AUTHOR CONTRIBUTIONS
Kentaro Taniguchi: Conceptualization; data curation; formal analysis; funding acquisition; investigation; methodology; resources; software; validation; visualization; writing—original draft. Naoya Jinno: Data curation; investigation; methodology; visualization; writing—review & editing. Akitoshi Seiyama: Conceptualization; methodology; project administration; supervision; writing—review & editing. Akito Shimouchi: Conceptualization; data curation; funding acquisition; investigation; methodology; project administration; supervision; validation; visualization; writing—review & editing.
ACKNOWLEDGMENTS
We thank all the volunteers who participated in this study. We also would like to express special thanks to Ms. Noriko Inui, Mariko Mori, Azusa Kawamura, Shoko Nagahiro, Mariko Komatsu, Nobue Nishi, Hiroko Hayashi, and Yoshiko Kokusho for their technical assistance. We would like to thank Editage (www.editage.com) for English language editing. This study was supported in part by Grants-in-Aid from the Japanese Ministry of Education, Science, and Culture (Grants 17659207 to Akito Shimouchi, and 15J08579 and 19K21435 to Kentaro Taniguchi); the Center of Innovation, Science and Technology-based Radical Innovation and Entrepreneurship Program, Japan, to Akito Shimouchi; the Japan Agency for Medical Research and Development to Akito Shimouchi; and the Intramural Research Fund of the National Cerebral and Cardiovascular Research Center (25-2-1) to Akito Shimouchi. The funders had no role in study design, data collection and analysis, decision to publish, or preparation of the manuscript.

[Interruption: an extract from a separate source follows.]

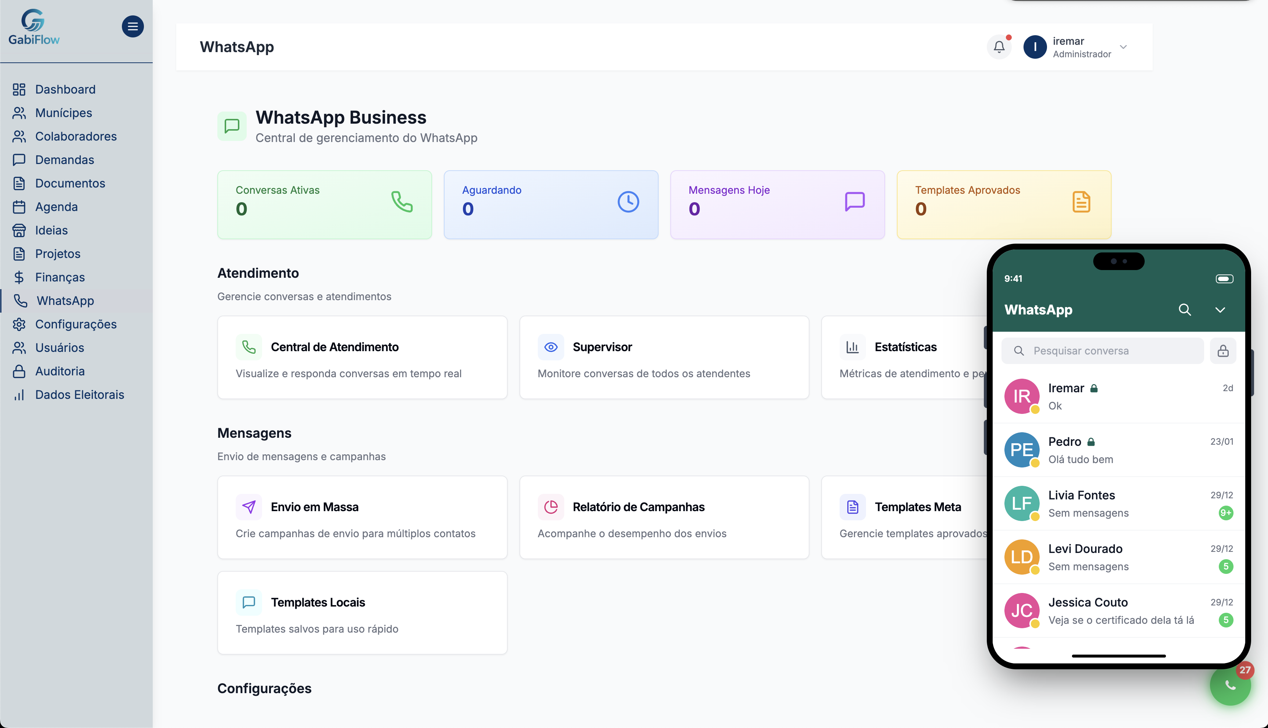Click the Relatório de Campanhas pie icon
Screen dimensions: 1268x728
click(x=551, y=507)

CONFLICT OF INTEREST STATEMENT
The authors declare no conflict of interest.
ETHICS STATEMENT
This study was approved by the Ethics Committee at the National Cerebral and Cardiovascular Research Center (M18-19-2, M26-158), Chubu University (280031), and Nagahama Institute of Bio-Science and Technology (006). All participants provided written informed consent before participation in this study.
TRANSPARENCY STATEMENT
The lead author Kentaro Taniguchi affirms that this manuscript is an honest, accurate, and transparent account of the study being reported; that no important aspects of the study have been omitted; and that any discrepancies from the study as planned (and, if relevant, registered) have been explained.
Open Research
DATA AVAILABILITY STATEMENT
The data that support the findings of this study are available from the corresponding author upon reasonable request.